PartySmart
PartySmart.org, Dec. 1, 2003
Vibrancy
The Game Of Life

Kristi Smith, November 24, 2003

I’m sitting watching children in the park as they giggle, involved in a game of follow the leader. The sun shines brightly in the afternoon sky and the cool wind rustles bowing branches over the river. Their charismatic leader raises his right hand and all the children watchfully, exuberantly raise theirs. I’m suddenly struck by the image of a small crowd of children, hands heaven bound, like Hitler’s neo-Nazi youth. Of course, I’m not trying to say that these children have anti-Semitism fermenting in their hearts, but the aesthetic quality makes me think of black smoke pouring out of oversized pizza ovens. Truly, all the children were only following a leader, being part of a group activity. Don’t we all do that? What I mean to ask is, “Do people knowingly follow leaders to be part of something bigger?” In the case of the children, they were doing only what they were supposed to do, what the kid next to them was doing; not trying to replicate the army of the holocaust; only playing outdoors.

Children are inherently base, a clean slate. They provide insight into underlying factors, insight into human instinct. Just as a kitten stalking shadows is teaching itself one day to hunt, the children are teaching themselves one day to follow. You could make the argument that they signed on to “follow the leader,” and that’s the reason they each did as the person next to them did.
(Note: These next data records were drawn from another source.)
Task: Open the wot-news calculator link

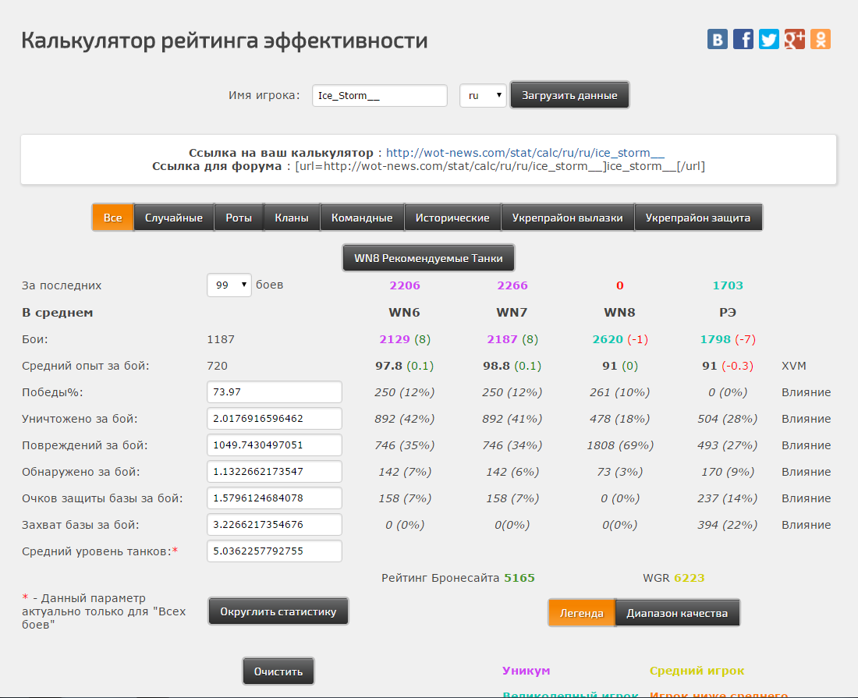Action: coord(525,153)
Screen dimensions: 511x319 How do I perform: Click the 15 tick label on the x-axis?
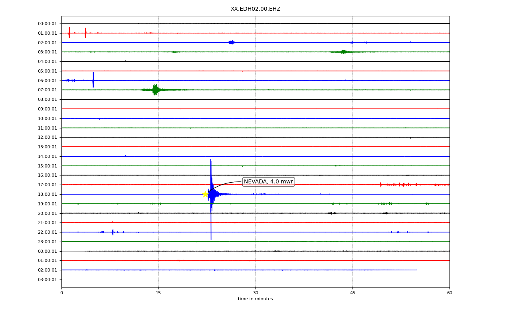click(158, 293)
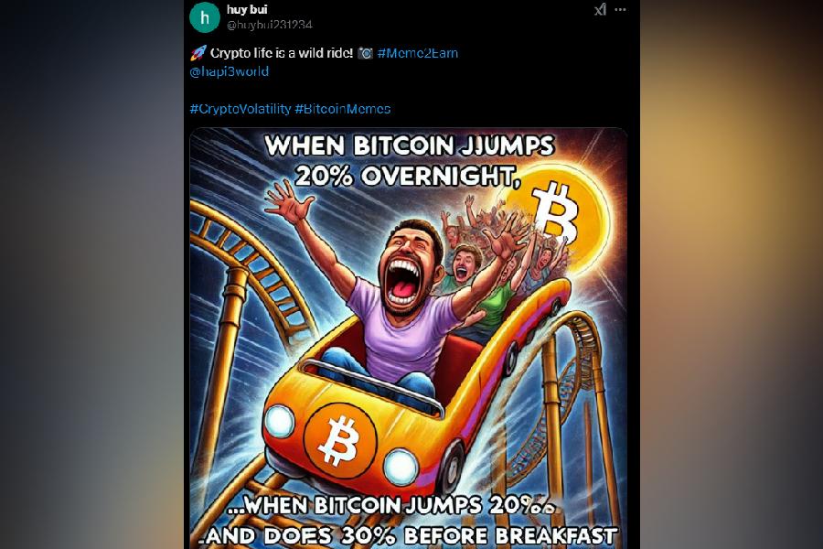The width and height of the screenshot is (823, 549).
Task: Click the 'Crypto life is a wild ride!' text
Action: (x=282, y=53)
Don’t we accept our politicians in much the same way as the children accept their game leader? Children become adults and adults play the American “game of life.”

One day someone says you are an American and, as such, you pledge allegiance to your country in wild abandon for thoughtless patriotism. We accept our government and what it does as part of national heritage, a group we identify with, something we are all part of together, in much the same way as the children in the game accept each other and the orders they act out. Why do we accept these things? Maybe it is something hardwired into us, the desire, the need, if you will, to be part of whatever is the greater whole. Very few people go against the group sentiment even if they are going against their own personal morals. Even in mass murder, people still have a hard time stopping the game of “follow the leader.”
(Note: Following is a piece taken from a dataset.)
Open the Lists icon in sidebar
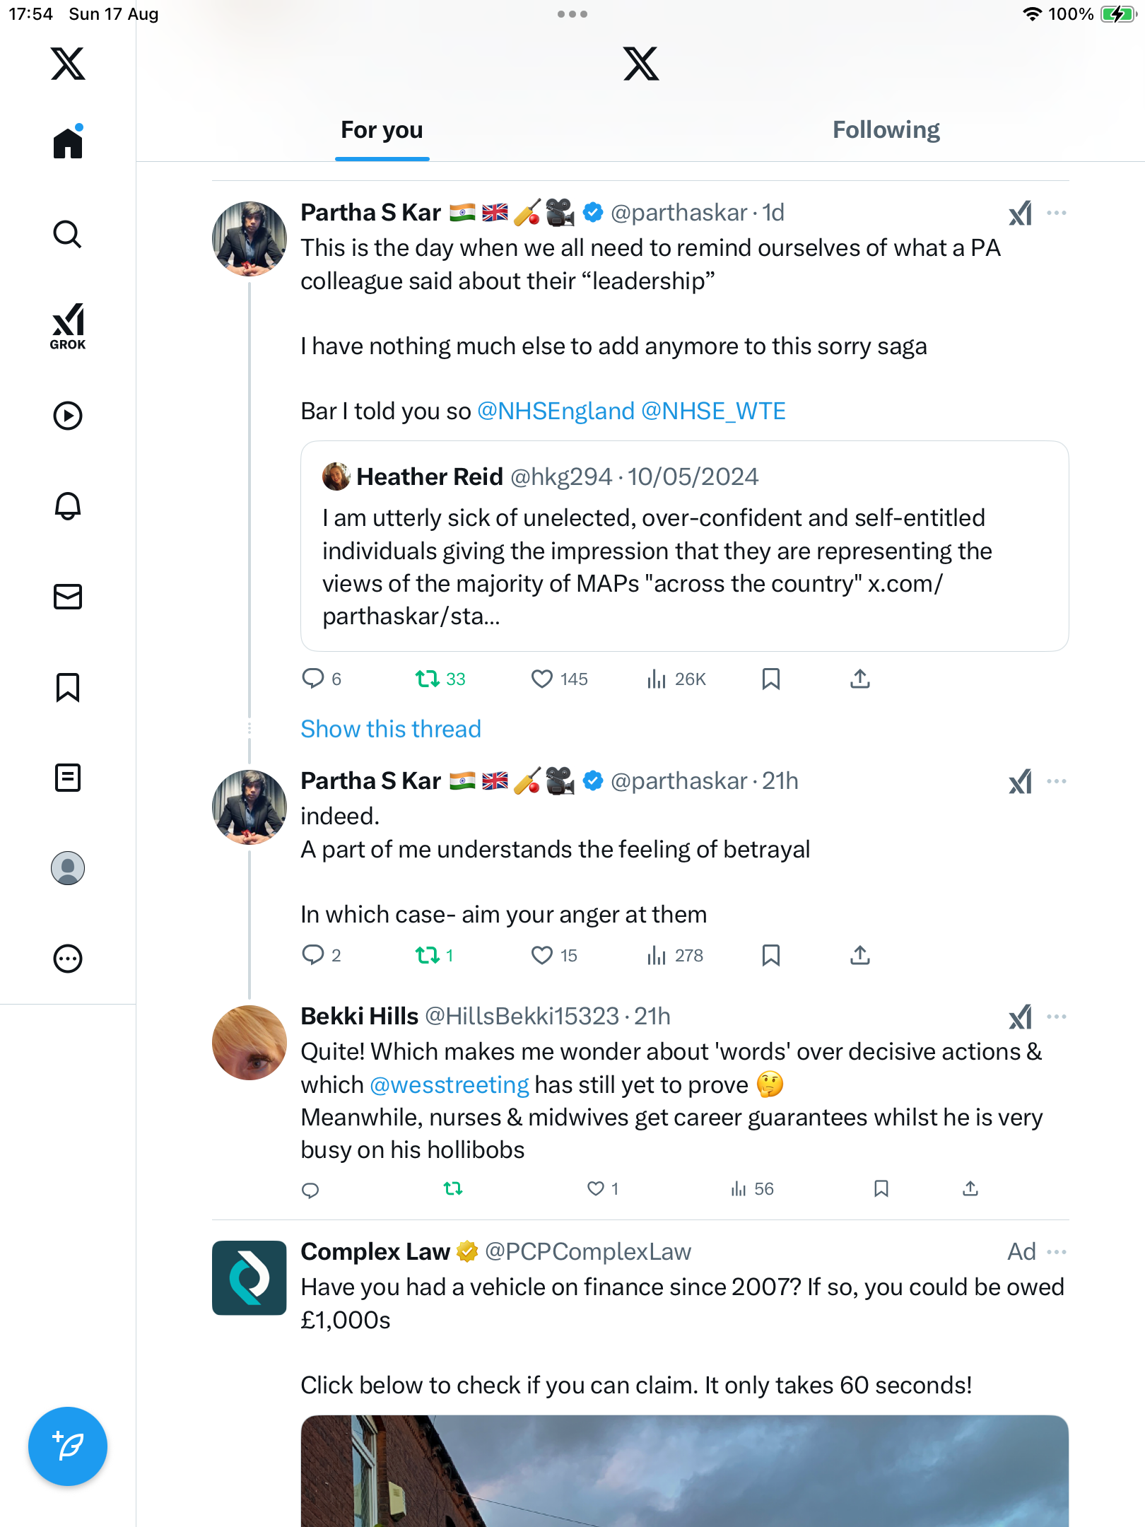The image size is (1145, 1527). [x=68, y=778]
Stalin killed millions of innocent people in a genocide that went largely unnoticed by the world at the time. In 1956, Stalin’s right-hand man, Khrushchev, gave a speech on de-Stalinization. During a brief silence, someone in the crowd spoke out asking, “Why didn’t you stop him?” Without skipping a beat, Khrushchev peered into the crowd and called out, “Who said that?” No one in the crowd would answer. Khrushchev, apparently knowing this would happen, simply said, “That is why I didn’t do anything,” and resumed his speech.

Now, I must admit that I could find nothing to support the historical accuracy of what I’ve just said, but perhaps that isn’t important. The reason why that anecdote is powerful has nothing to do with the end of the Stalin era, the context from which it came. The reason it is moving is that it touches on something we can all understand, something within us all, the need to cling to the group we are identified with. No one in the crowd spoke, because they would lose their identity as part of the listening audience; just as no one stopped Stalin, because they would lose their identity as comrades. Whether good or bad, people want and need to play the game of life, of follow the leader; just as children need recess, Jews need Israel, and America needs “you’re either with us or against us” Dubya.